**ACTION ITEM:**
The lines below, from the one holding "How do I perform: Click" through the one holding "You are a computer-use agent.", are to be restated word for word, with all images left out.

**AVAILABLE DATA:**
Segment Open
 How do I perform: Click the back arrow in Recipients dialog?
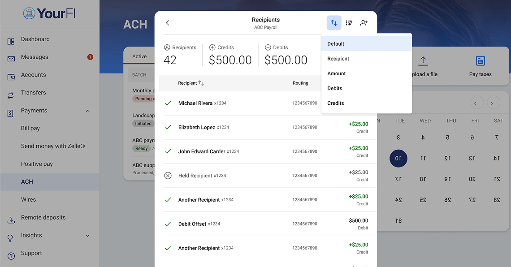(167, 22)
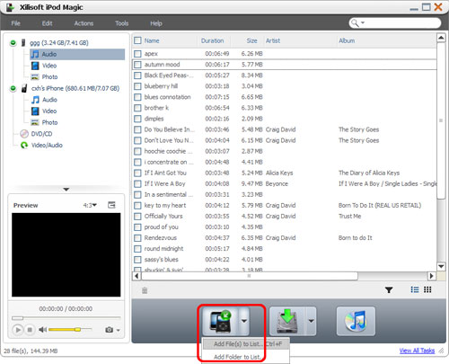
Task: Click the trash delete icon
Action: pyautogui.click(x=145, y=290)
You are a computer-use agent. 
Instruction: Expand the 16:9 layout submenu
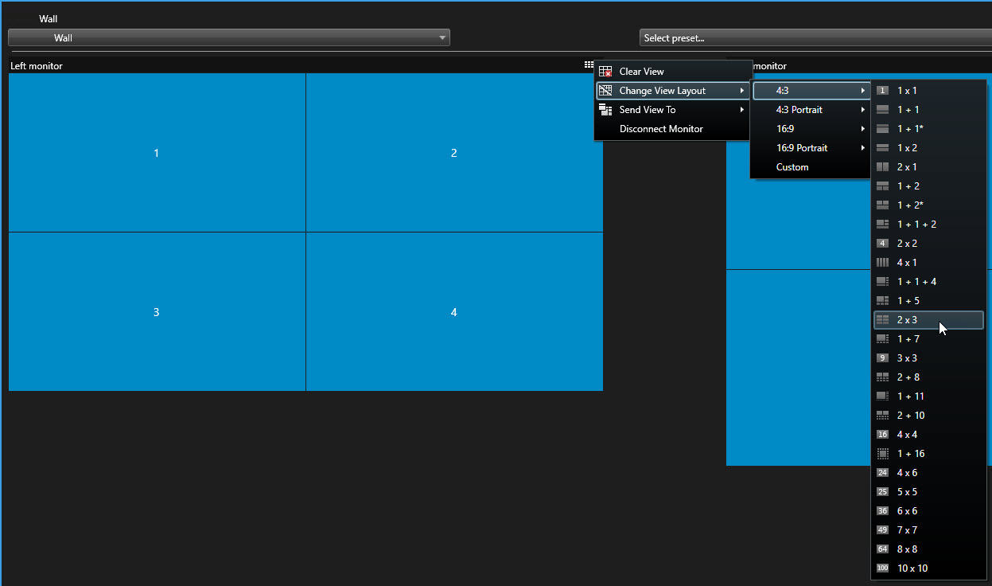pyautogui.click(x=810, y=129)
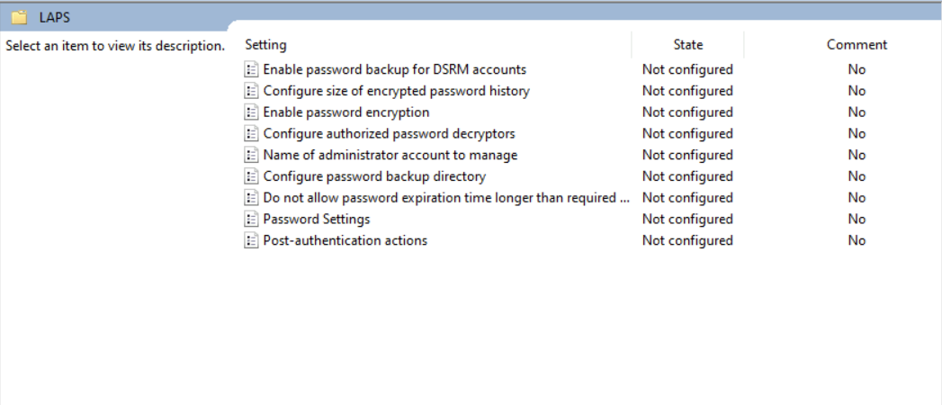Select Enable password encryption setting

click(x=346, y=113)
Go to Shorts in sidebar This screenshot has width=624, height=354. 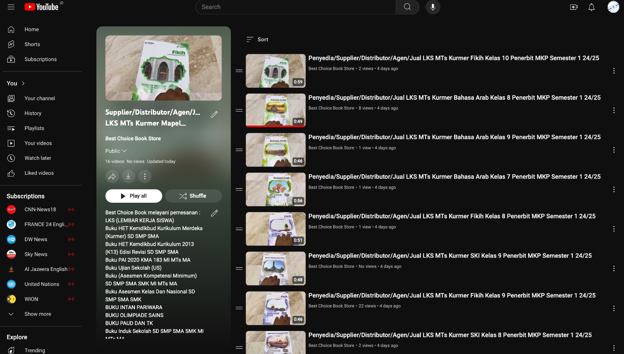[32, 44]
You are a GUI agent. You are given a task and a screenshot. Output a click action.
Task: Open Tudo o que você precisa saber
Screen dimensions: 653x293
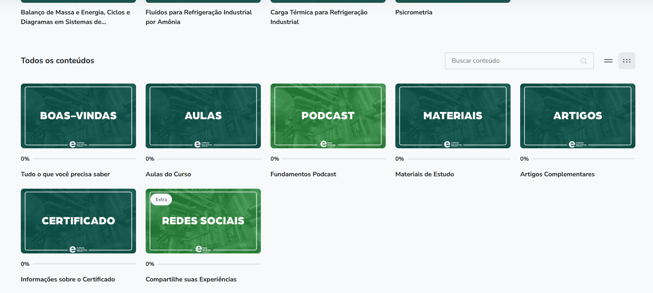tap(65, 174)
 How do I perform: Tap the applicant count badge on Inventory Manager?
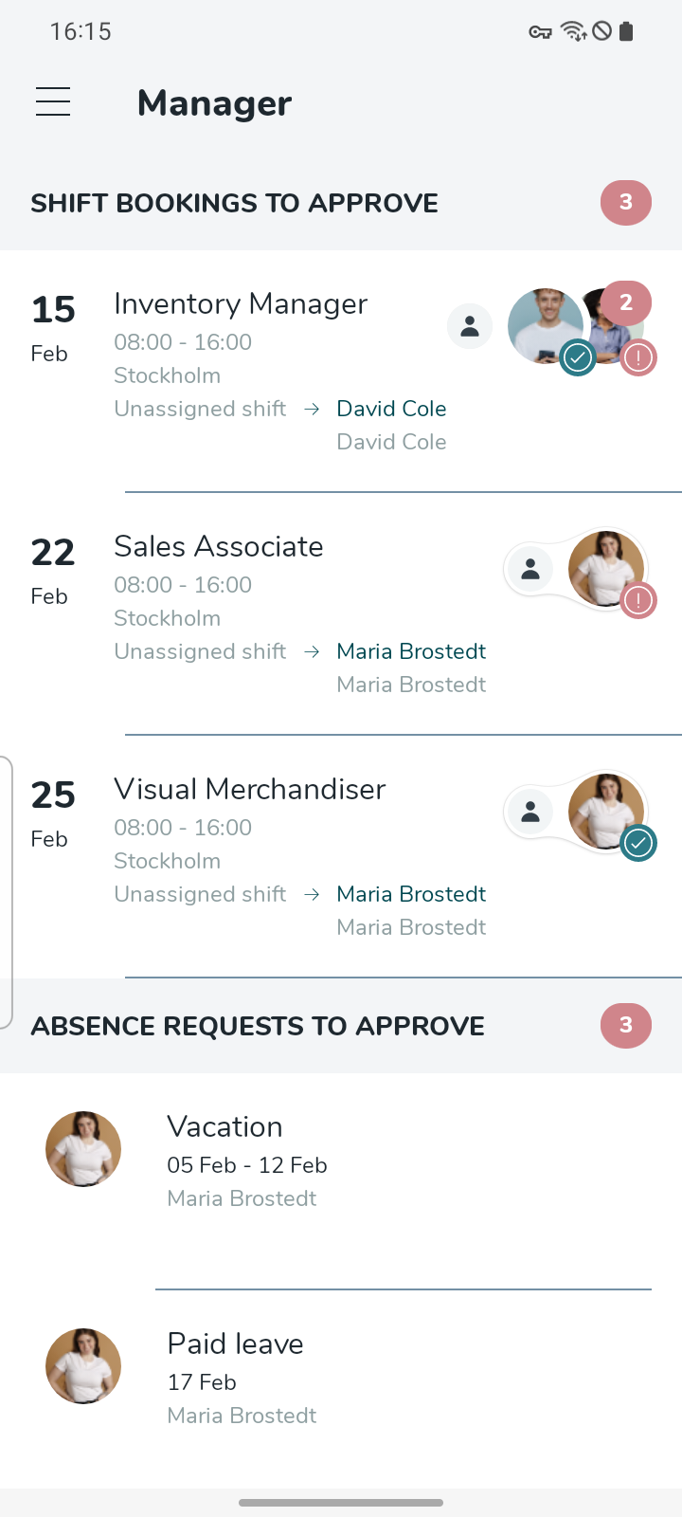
Segment Closed
Segment Open
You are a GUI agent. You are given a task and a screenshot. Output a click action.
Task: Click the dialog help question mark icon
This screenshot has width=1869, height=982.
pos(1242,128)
Segment Closed
**SOLVED EXERCISE:**
 How do I perform: Click the back arrow in Recipients dialog?
(167, 22)
Task: Click the trash delete icon
Action: pyautogui.click(x=145, y=290)
You are a computer-use agent. 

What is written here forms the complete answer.